# [Description of the task]
Start at the line below containing "Instruction: Enable the Offset Loop checkbox" and stop at the line containing "Open the CTR info tooltip icon". Repeat every line of that stretch exactly, and nothing outside it.

# [Supplied records]
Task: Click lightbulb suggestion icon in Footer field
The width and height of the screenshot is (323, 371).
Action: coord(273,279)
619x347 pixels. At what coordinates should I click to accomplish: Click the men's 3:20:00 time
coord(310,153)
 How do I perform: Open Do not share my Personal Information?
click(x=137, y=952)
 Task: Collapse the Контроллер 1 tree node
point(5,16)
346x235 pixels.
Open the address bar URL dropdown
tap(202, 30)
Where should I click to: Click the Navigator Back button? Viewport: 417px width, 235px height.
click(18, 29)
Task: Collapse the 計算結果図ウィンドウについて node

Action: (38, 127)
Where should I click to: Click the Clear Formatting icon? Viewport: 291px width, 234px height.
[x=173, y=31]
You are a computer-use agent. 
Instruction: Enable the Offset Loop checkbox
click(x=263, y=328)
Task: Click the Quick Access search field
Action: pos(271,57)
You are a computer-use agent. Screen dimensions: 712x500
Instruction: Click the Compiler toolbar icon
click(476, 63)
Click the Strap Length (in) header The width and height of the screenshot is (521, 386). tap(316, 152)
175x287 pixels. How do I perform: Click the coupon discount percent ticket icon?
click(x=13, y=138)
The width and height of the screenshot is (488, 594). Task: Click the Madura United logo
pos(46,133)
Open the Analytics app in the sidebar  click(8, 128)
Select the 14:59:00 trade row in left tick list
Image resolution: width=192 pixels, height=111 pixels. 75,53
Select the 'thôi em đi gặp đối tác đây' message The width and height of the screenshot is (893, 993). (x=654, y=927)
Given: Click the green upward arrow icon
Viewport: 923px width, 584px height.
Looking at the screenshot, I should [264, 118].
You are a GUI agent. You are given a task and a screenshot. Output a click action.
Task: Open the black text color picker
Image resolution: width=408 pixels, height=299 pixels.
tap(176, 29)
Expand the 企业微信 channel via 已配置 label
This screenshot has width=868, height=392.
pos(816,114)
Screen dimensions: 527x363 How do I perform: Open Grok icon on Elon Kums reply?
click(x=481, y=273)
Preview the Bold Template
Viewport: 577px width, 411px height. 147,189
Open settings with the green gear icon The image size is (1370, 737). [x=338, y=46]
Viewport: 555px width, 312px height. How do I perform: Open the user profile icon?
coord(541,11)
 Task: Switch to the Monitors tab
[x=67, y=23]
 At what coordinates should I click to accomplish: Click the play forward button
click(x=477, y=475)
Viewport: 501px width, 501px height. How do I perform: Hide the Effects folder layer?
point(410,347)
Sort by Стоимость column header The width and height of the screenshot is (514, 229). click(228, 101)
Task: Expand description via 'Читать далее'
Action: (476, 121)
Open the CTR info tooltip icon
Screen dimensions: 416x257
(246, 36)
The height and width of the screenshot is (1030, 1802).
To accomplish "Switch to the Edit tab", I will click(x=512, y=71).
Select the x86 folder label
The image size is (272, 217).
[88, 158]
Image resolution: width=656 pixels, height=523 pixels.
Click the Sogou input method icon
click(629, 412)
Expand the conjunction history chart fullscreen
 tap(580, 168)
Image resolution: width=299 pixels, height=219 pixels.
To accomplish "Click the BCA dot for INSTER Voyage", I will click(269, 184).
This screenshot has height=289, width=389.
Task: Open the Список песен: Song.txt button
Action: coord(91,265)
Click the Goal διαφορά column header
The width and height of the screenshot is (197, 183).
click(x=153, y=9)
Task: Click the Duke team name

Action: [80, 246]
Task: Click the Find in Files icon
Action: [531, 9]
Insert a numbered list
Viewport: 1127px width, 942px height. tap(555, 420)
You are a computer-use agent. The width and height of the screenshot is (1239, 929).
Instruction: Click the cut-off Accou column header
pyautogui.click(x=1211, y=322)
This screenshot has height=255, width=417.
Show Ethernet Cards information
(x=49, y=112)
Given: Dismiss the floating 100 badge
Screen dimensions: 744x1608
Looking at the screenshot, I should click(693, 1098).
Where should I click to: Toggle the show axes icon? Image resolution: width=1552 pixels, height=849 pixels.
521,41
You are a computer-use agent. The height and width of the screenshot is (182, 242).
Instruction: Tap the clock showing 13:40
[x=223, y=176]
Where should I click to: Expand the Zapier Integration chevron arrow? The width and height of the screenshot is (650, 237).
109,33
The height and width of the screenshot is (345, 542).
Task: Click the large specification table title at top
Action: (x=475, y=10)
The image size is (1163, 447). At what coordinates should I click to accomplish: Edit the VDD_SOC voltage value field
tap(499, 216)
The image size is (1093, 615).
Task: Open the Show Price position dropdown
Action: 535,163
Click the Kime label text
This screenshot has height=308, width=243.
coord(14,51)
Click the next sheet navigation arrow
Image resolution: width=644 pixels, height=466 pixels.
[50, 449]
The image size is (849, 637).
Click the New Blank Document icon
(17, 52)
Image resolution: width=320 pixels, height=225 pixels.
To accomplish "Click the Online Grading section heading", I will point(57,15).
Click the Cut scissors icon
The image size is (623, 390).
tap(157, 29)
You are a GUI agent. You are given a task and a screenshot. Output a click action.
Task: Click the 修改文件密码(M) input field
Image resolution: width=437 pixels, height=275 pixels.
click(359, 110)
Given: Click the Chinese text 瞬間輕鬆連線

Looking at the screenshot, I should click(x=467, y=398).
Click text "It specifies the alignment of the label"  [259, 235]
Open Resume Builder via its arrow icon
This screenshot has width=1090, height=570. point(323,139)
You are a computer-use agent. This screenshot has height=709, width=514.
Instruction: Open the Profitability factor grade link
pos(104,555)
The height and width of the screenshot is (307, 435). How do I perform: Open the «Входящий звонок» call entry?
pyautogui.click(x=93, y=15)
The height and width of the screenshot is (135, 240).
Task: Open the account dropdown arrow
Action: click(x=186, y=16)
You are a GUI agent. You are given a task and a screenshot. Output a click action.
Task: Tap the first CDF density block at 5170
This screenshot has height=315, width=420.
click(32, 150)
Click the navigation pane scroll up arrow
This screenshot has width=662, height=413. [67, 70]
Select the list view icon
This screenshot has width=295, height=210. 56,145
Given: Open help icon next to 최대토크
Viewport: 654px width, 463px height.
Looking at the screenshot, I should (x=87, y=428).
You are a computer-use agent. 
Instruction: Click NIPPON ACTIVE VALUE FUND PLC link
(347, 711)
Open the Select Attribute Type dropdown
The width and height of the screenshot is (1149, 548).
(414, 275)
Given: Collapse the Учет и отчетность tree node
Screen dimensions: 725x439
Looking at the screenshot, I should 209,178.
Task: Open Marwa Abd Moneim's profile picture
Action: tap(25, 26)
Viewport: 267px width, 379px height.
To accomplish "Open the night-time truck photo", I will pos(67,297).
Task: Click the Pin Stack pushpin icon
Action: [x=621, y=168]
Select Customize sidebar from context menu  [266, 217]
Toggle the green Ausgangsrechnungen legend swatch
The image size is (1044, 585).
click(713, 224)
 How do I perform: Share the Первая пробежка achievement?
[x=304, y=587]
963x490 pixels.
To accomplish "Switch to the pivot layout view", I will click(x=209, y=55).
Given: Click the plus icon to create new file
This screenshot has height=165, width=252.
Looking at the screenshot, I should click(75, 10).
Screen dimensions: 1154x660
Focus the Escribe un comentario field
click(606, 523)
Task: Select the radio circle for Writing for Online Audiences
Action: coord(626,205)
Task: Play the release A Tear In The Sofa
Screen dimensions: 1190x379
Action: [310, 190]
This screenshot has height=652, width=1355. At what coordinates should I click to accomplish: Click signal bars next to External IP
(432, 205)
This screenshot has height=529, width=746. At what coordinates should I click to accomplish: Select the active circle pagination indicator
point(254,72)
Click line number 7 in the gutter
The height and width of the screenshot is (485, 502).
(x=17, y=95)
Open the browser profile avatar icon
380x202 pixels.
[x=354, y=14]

# [Answer to this problem]
Instruction: Enable the Offset Loop checkbox
click(x=263, y=328)
Task: Click the Quick Access search field
Action: pos(271,57)
You are a computer-use agent. Screen dimensions: 712x500
Instruction: Click the Compiler toolbar icon
click(476, 63)
Click the Strap Length (in) header The width and height of the screenshot is (521, 386). tap(316, 152)
175x287 pixels. How do I perform: Click the coupon discount percent ticket icon?
click(x=13, y=138)
The width and height of the screenshot is (488, 594). Task: Click the Madura United logo
pos(46,133)
Open the Analytics app in the sidebar  click(8, 128)
Select the 14:59:00 trade row in left tick list
Image resolution: width=192 pixels, height=111 pixels. 75,53
Select the 'thôi em đi gặp đối tác đây' message The width and height of the screenshot is (893, 993). (x=654, y=927)
Given: Click the green upward arrow icon
Viewport: 923px width, 584px height.
Looking at the screenshot, I should [264, 118].
You are a GUI agent. You are given a task and a screenshot. Output a click action.
Task: Open the black text color picker
Image resolution: width=408 pixels, height=299 pixels.
tap(176, 29)
Expand the 企业微信 channel via 已配置 label
This screenshot has width=868, height=392.
pos(816,114)
Screen dimensions: 527x363 How do I perform: Open Grok icon on Elon Kums reply?
click(x=481, y=273)
Preview the Bold Template
Viewport: 577px width, 411px height. 147,189
Open settings with the green gear icon The image size is (1370, 737). [x=338, y=46]
Viewport: 555px width, 312px height. How do I perform: Open the user profile icon?
coord(541,11)
 Task: Switch to the Monitors tab
[x=67, y=23]
 At what coordinates should I click to accomplish: Click the play forward button
click(x=477, y=475)
Viewport: 501px width, 501px height. How do I perform: Hide the Effects folder layer?
point(410,347)
Sort by Стоимость column header The width and height of the screenshot is (514, 229). click(228, 101)
Task: Expand description via 'Читать далее'
Action: (476, 121)
Open the CTR info tooltip icon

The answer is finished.